-- About this task --
Restate all of the following data exactly, keeping any images out of the copy.

+++ Entries shown +++

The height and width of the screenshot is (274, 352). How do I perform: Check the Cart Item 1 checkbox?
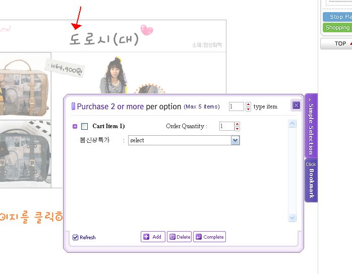[84, 126]
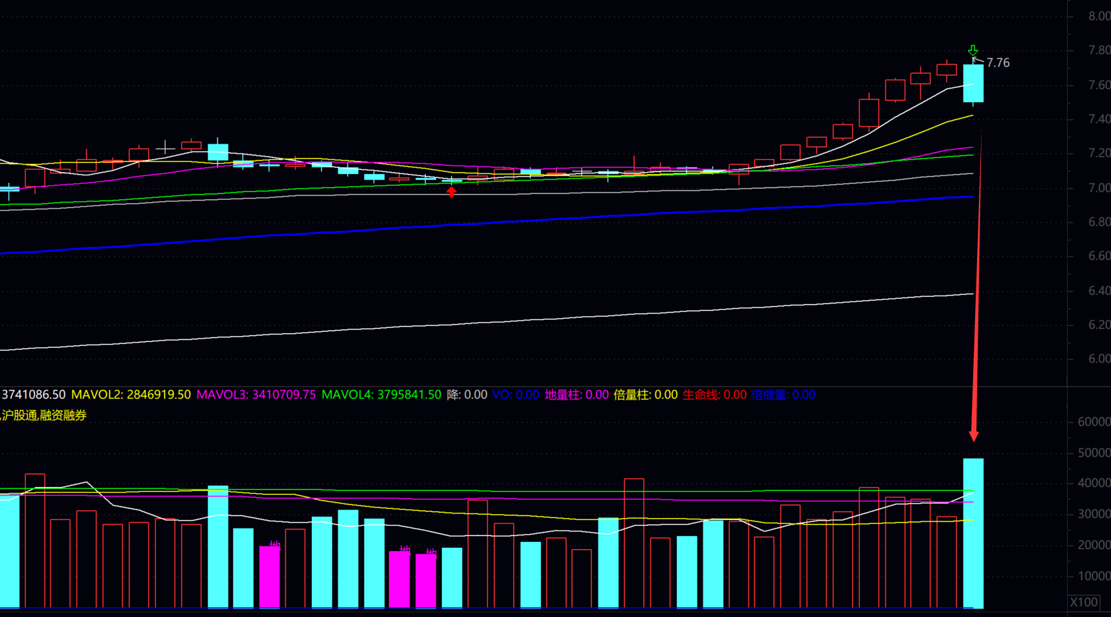Screen dimensions: 1111x617
Task: Select the MAVOL4 indicator label
Action: [381, 395]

+++

-- Response area --
The height and width of the screenshot is (274, 352). How do I perform: Check the Cart Item 1 checkbox?
[84, 126]
Screen dimensions: 1111x617
Task: Select the MAVOL4 indicator label
Action: [381, 395]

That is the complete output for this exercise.